Instructions to follow
If a picture appears in the records below, drop it, and reproduce everything else exactly.

Task data
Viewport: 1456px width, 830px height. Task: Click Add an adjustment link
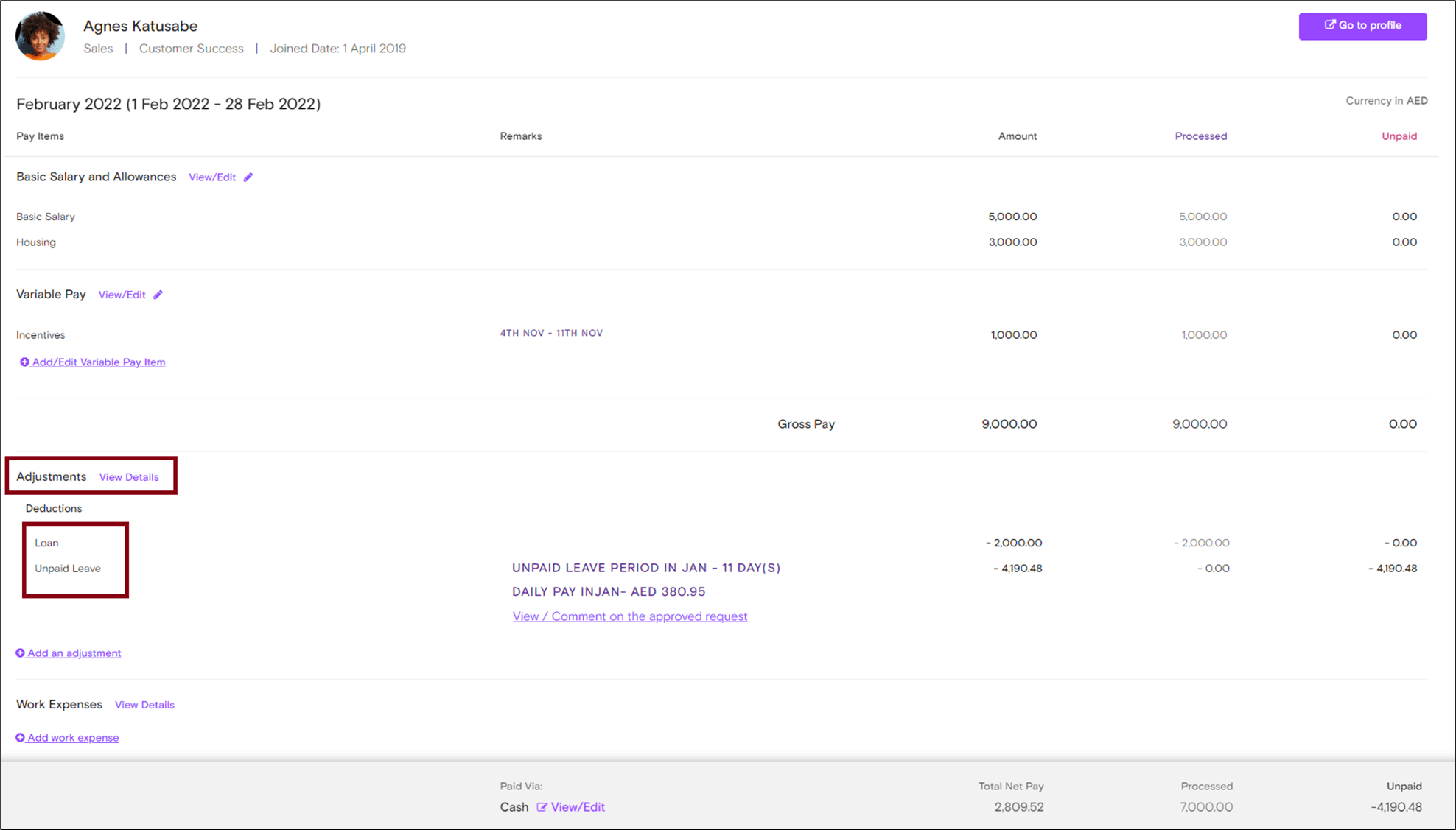click(x=74, y=653)
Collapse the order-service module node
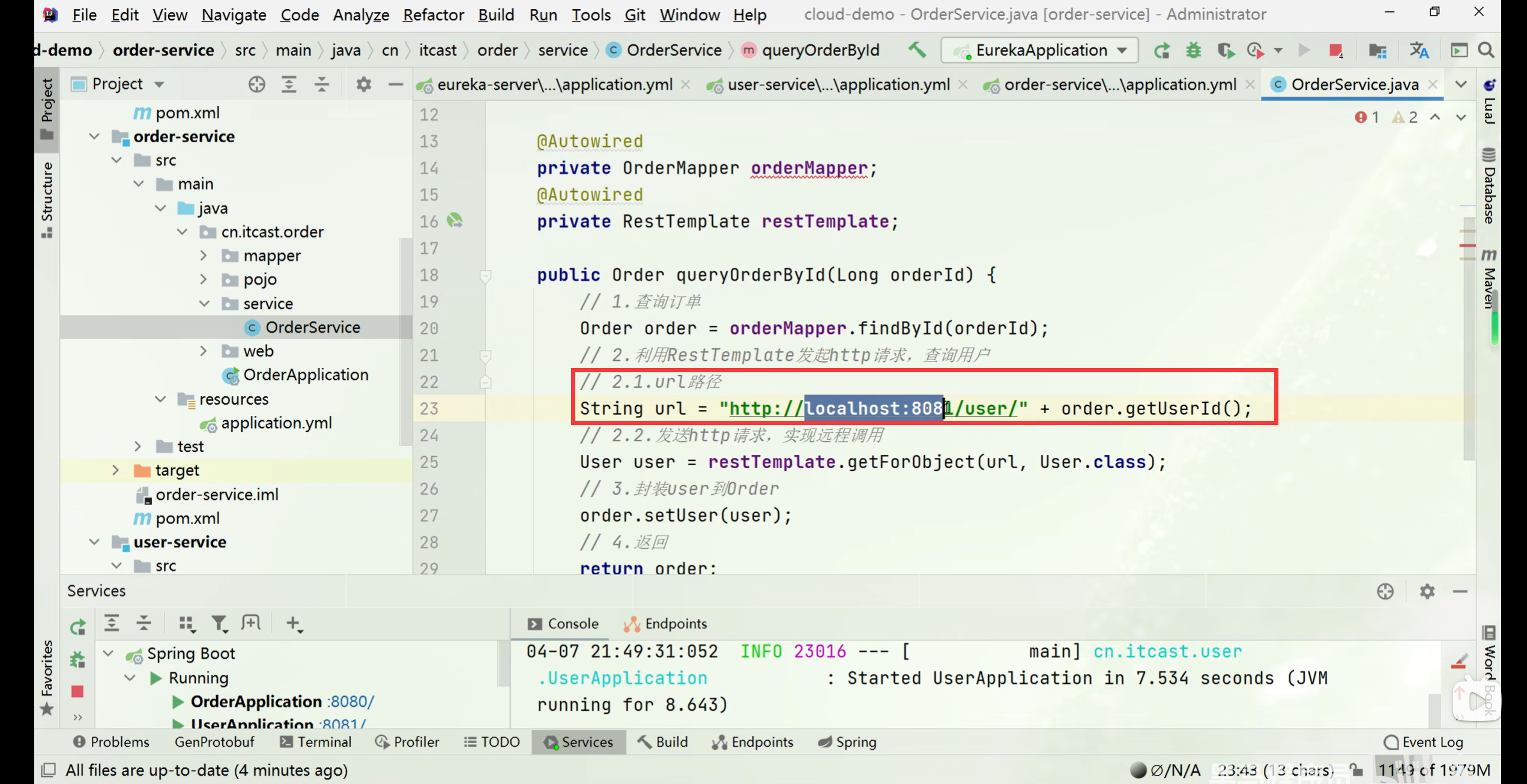 coord(94,136)
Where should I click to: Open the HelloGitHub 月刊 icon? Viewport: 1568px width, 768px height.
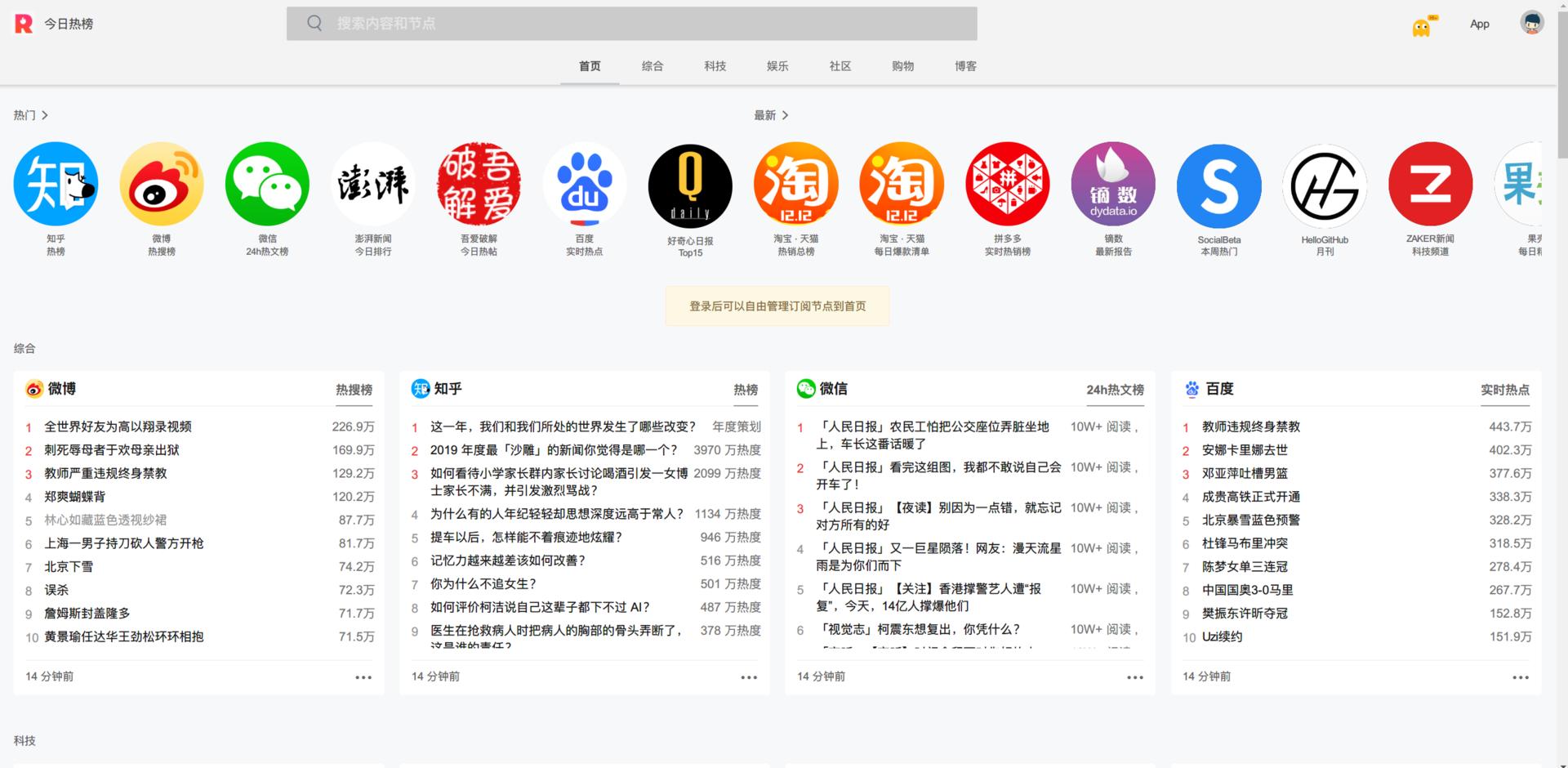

Exercise solution
Viewport: 1456px width, 830px height. Task: Click Add an adjustment link
click(x=74, y=653)
Collapse the order-service module node
 coord(94,136)
Where should I click to: Open the HelloGitHub 月刊 icon? Viewport: 1568px width, 768px height.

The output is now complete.